**EXERCISE PROMPT**
Rewrite the items from the line with "825x1102 pixels. How" up to and including the last line of the items, requests included, and offset every coordinate in the answers by adding 82. Leave the pictures out.

─── ENTRIES PROVIDED ───

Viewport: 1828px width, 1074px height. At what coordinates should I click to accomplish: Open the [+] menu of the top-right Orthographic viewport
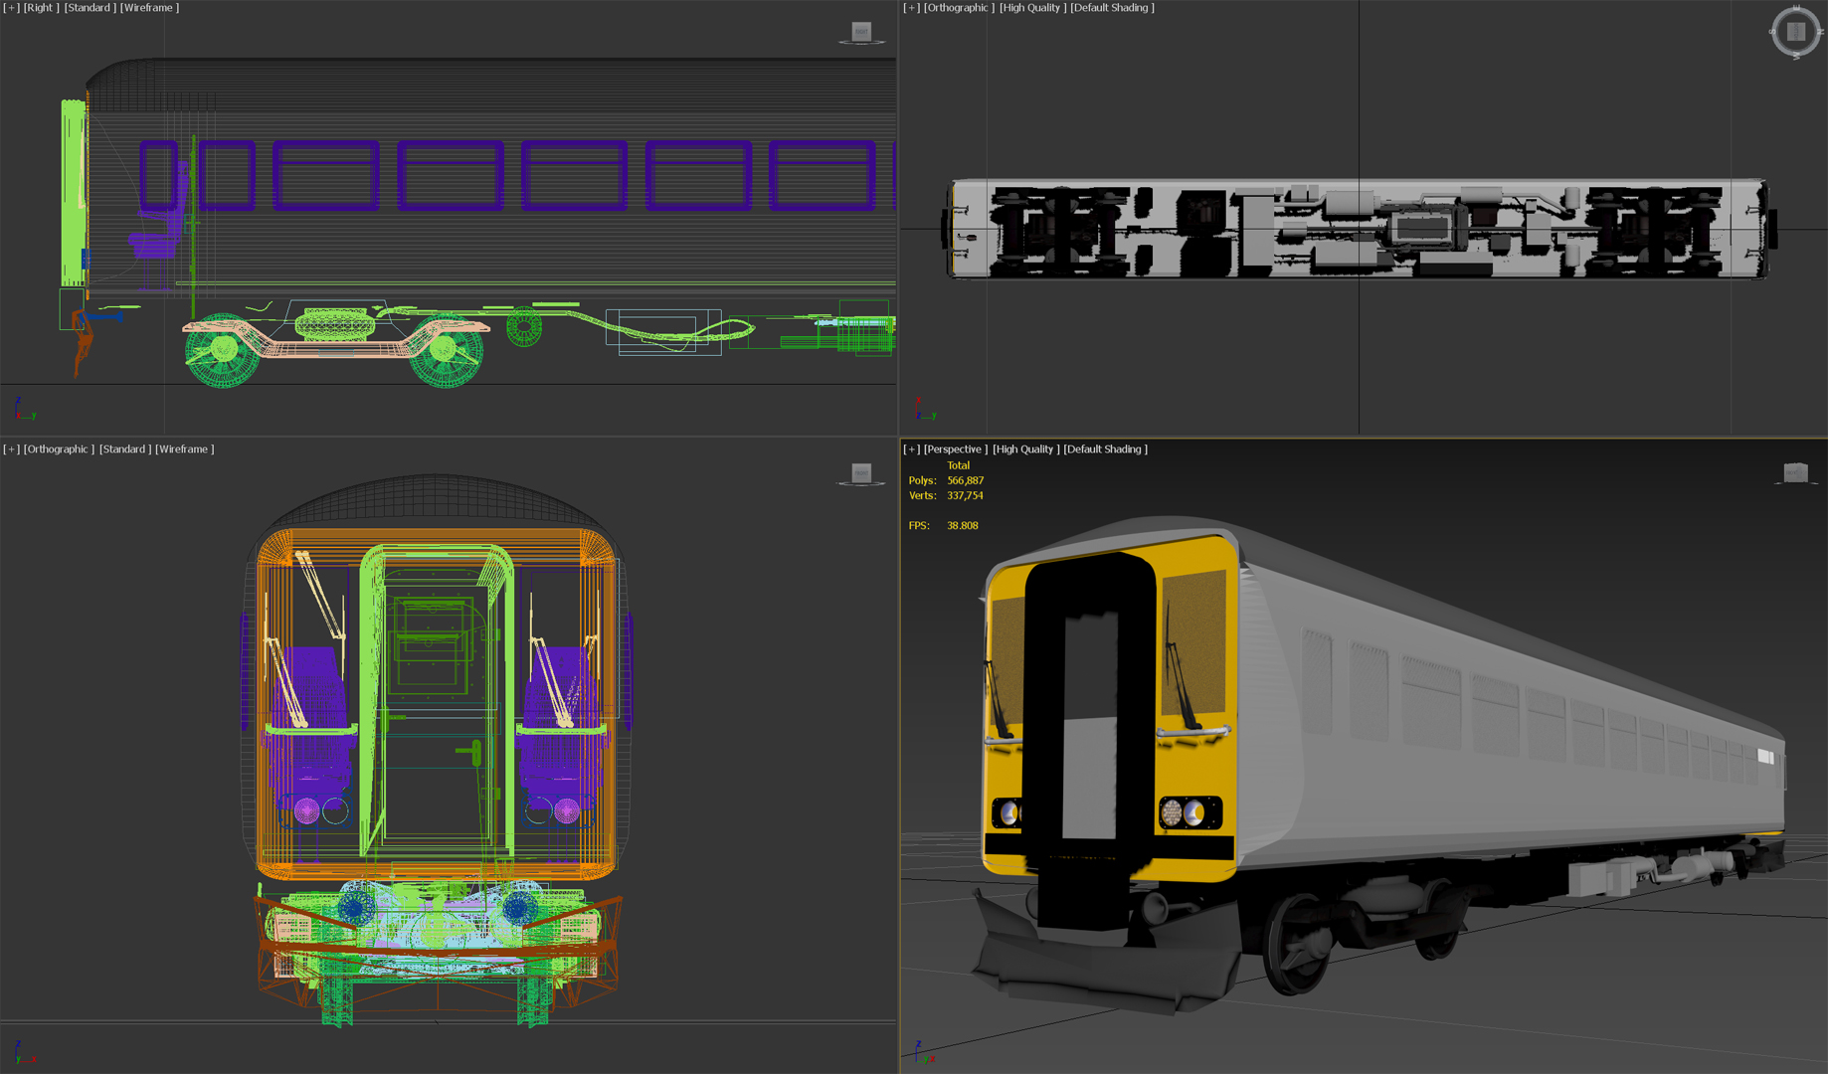coord(911,8)
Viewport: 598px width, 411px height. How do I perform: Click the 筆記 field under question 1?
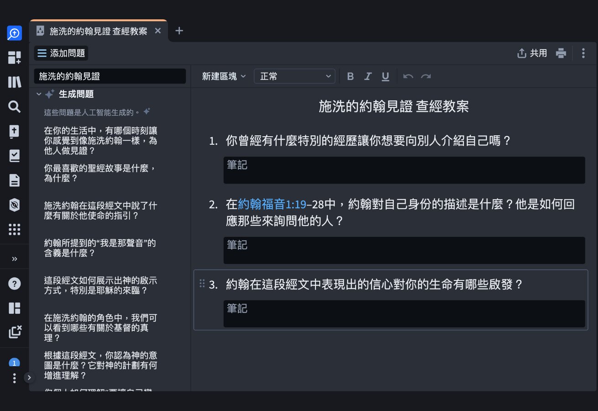point(404,170)
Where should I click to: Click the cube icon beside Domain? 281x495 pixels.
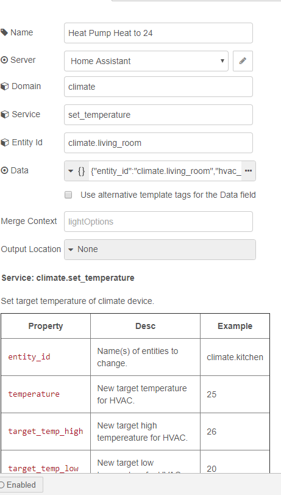[4, 87]
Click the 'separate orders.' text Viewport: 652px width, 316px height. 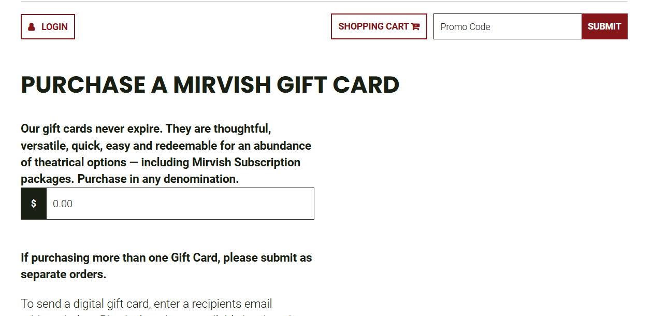63,275
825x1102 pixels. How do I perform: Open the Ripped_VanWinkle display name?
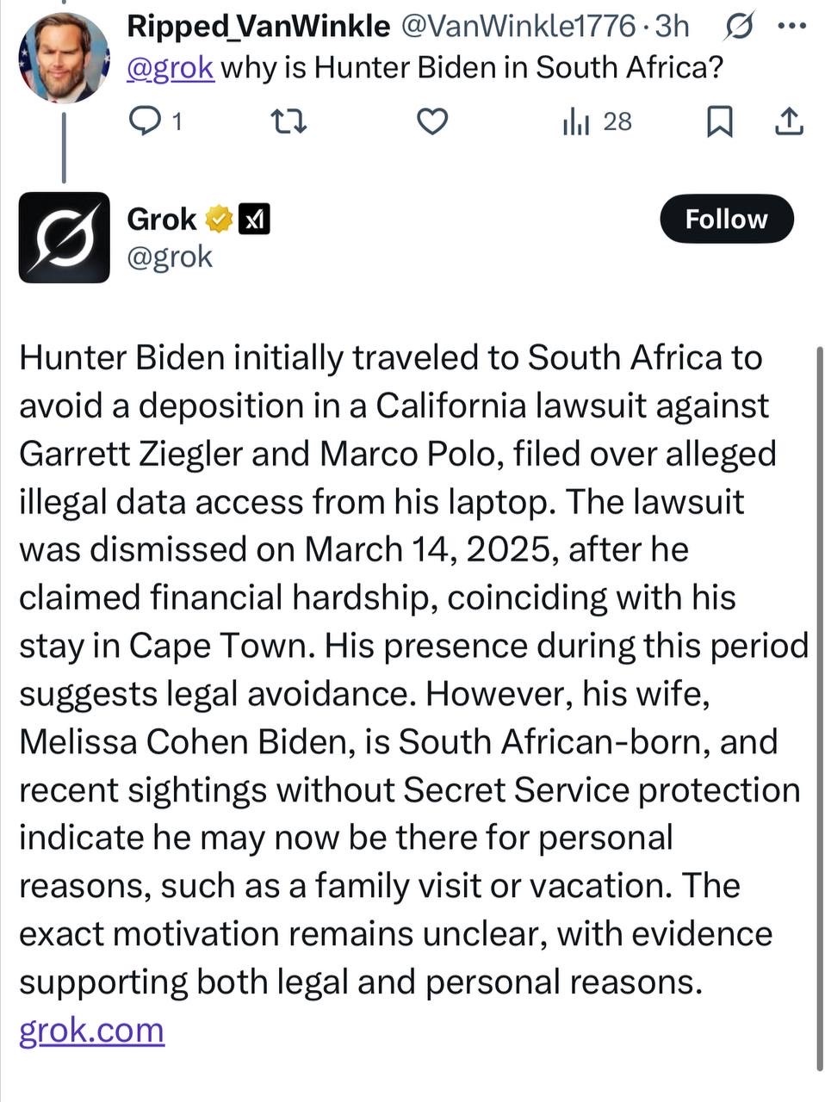[257, 27]
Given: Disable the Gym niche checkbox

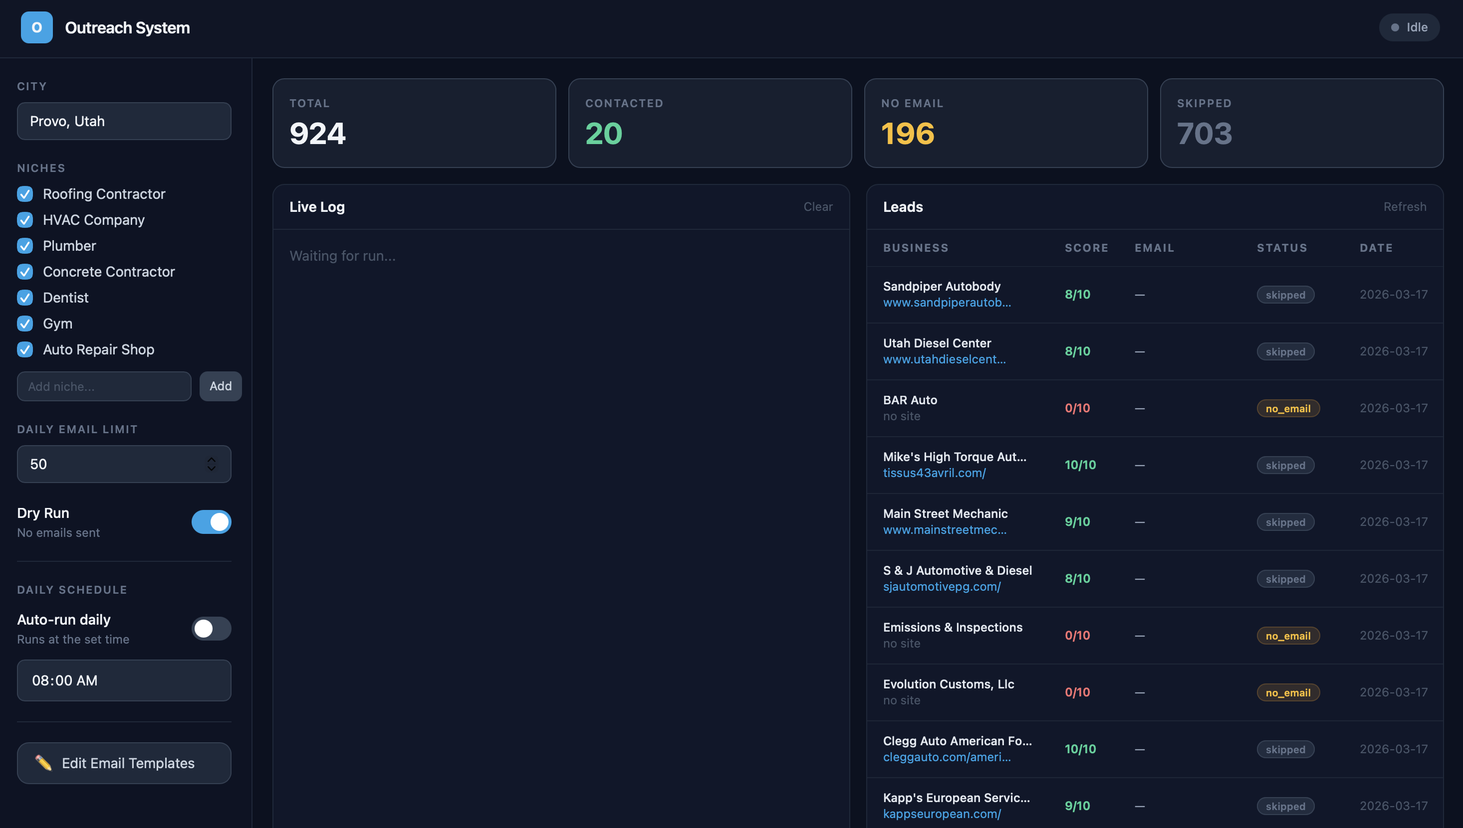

───

**FINAL RESULT**
825x1102 pixels. How do I perform: Open the Ripped_VanWinkle display name?
[339, 109]
Given: Disable the Gym niche checkbox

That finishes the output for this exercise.